Un escenario de leyenda para la batalla ciclista
Seis días después de partir desde Barcelona, el Tour de Francia descubre la alta montaña con una etapa de 186,2 kilómetros que incluye el mítico Tourmalet, a 2.115 metros, patrimonio del ciclismo, antes de finalizar en Gavarnie-Gèdre, lugar clasificado como patrimonio de la Unesco por su belleza natural.
La jornada tendrá una doble lectura: la ciclista, con terreno suficiente para la batalla, pero también la postal, porque los paisajes prometen ser inolvidables. El final, situado en un anfiteatro natural excavado por un glaciar, cortado por la cascada de Roland, evoca la leyenda del mítico caballero.
El peso de la historia en los Pirineos
Antes de admirar esa belleza, el pelotón atravesará otros dos monumentos: el col de Aspin, el segundo que más veces ha ascendido el Tour (77), solo superado por el Tourmalet con 86 travesías. Si la parte patrimonial es difícil de igualar, la deportiva ofrece ingredientes para una jornada de alto voltaje, aunque la distancia desde la cima del Tourmalet hasta la meta atenúa la dinamita.
Clasificación general y tregua entre favoritos
Con los pretendientes a casi ocho minutos del líder noruego Torstein Traeen, que no figura entre los favoritos, la cita reina de los Pirineos puede quedar relegada. El cruce de espadas entre el esloveno Tadej Pogacar y el danés Jonas Vingegaard tiene todavía muchos kilómetros, lo que abre la puerta a una tregua que beneficie a una nueva fuga de alto vuelo.
Superar los 4.100 metros de desnivel de la etapa comienza con una parte casi llana que se rompe a partir del kilómetro 50, para ascender dos pequeñas dificultades de cuarta y tercera categoría.
El perfil de la etapa: del llano a la alta montaña
Un segundo tramo rodador llevará al pelotón al pie del Aspin y sus 12 kilómetros al 6,5% de desnivel medio. Tras su descenso técnico, comienza la subida al Tourmalet por la vertiente de La Mongie: 17,1 km al 7,3% de pendiente, primer puerto de categoría especial de la edición y primer paso por encima de los 2.000 metros.
La cima, en homenaje a Jacques Godet, se sitúa a casi 40 km de la meta. Demasiado lejana para aventuras entre favoritos, aunque en el ciclismo actual todo está permitido.
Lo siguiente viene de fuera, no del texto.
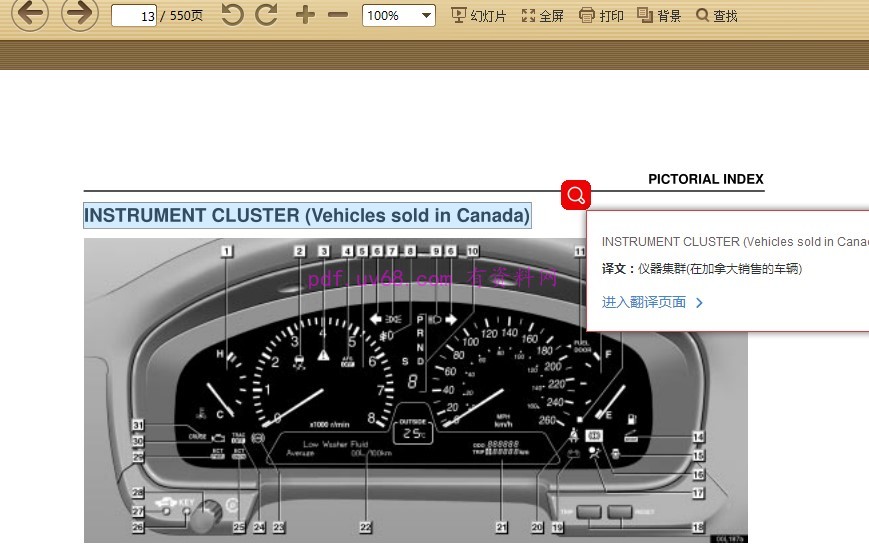
Task: Zoom in with the plus icon
Action: click(x=306, y=15)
El resto de la jornada no ofrece reposo: otro descenso rápido hasta Luz Saint-Saveur para encarar la inédita subida a Gavarnie-Gèdre.
Un final de postal para la etapa reina
La belleza del lugar dejará en un segundo plano un puerto de segunda categoría, más bien tendido: 18,7 km al 3,7% de desnivel, que no ofrece terreno para grandes ataques, pero sí para una batalla entre aventureros que persigan la victoria de etapa.